Antiretroviral therapy have significantly improved the treatment of viral infections and reduced the associated mortality and morbidity rates. However, highly effective antiretroviral therapy (HAART) may lead to an increased risk of cardiovascular diseases, which could be related to endothelial toxicity. Here, seven antiviral drugs (remdesivir, PF-00835231, ritonavir, lopinavir, efavirenz, zidovudine and abacavir) were characterized against aortic (HAEC) and pulmonary (hLMVEC) endothelial cells, using high-content microscopy.The colourimetric study (MTS test) revealed similar toxicity profiles of all antiviral drugs tested in the concentration range of 1 nM–50 μM in aortic and pulmonary endothelial cells. Conversely, the drugs' effects on morphological parameters were more pronounced in HAECs as compared with hLMVECs. Based on the antiviral drugs' effects on the cytoplasmic and nuclei architecture (analyzed by multiple pre-defined parameters including SER texture and STAR morphology), the studied compounds were classified into five distinct morphological subgroups, each linked to a specific cellular response profile.
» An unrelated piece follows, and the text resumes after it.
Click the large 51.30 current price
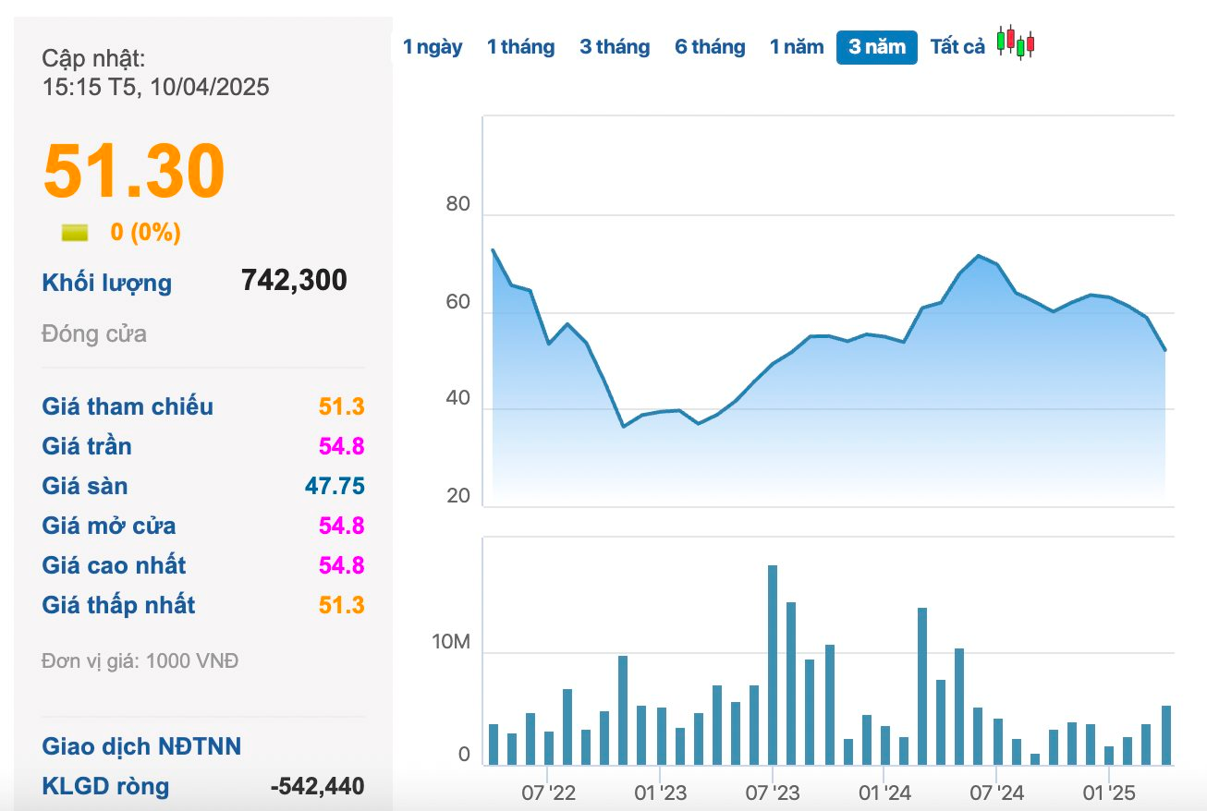This screenshot has width=1207, height=811. tap(134, 171)
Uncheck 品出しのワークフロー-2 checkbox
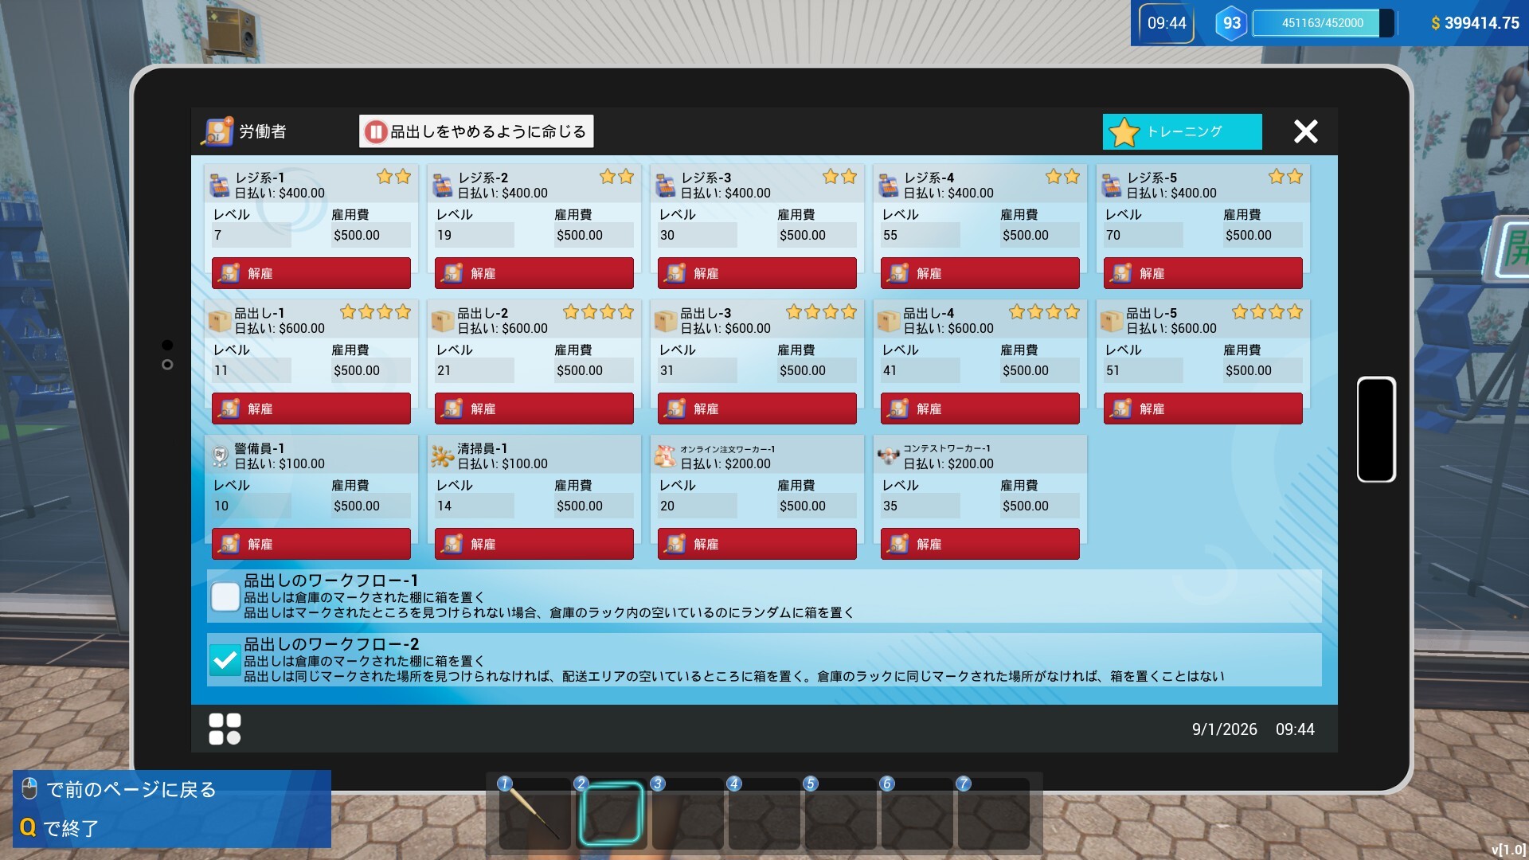Viewport: 1529px width, 860px height. coord(225,660)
In relation to morphological subgroup classification, antiviral drugs induced a loss of mitochondrial membrane potential, elevated ROS, changed lipid droplets/lysosomal content, decreased von Willebrand factor expression and micronuclei formation or dysregulated cellular autophagy.In conclusion, based on specific changes in endothelial cytoplasm, nuclei and subcellular morphology, the distinct endothelial response was identified for remdesivir, ritonavir, lopinavir, efavirenz, zidovudine and abacavir treatments. The effects detected in aortic endothelial cells were not detected in pulmonary endothelial cells. Taken together, high-content microscopy has proven to be a robust and informative method for endothelial drug profiling that may prove useful in predicting the organ-specific endothelial toxicity of various drugs.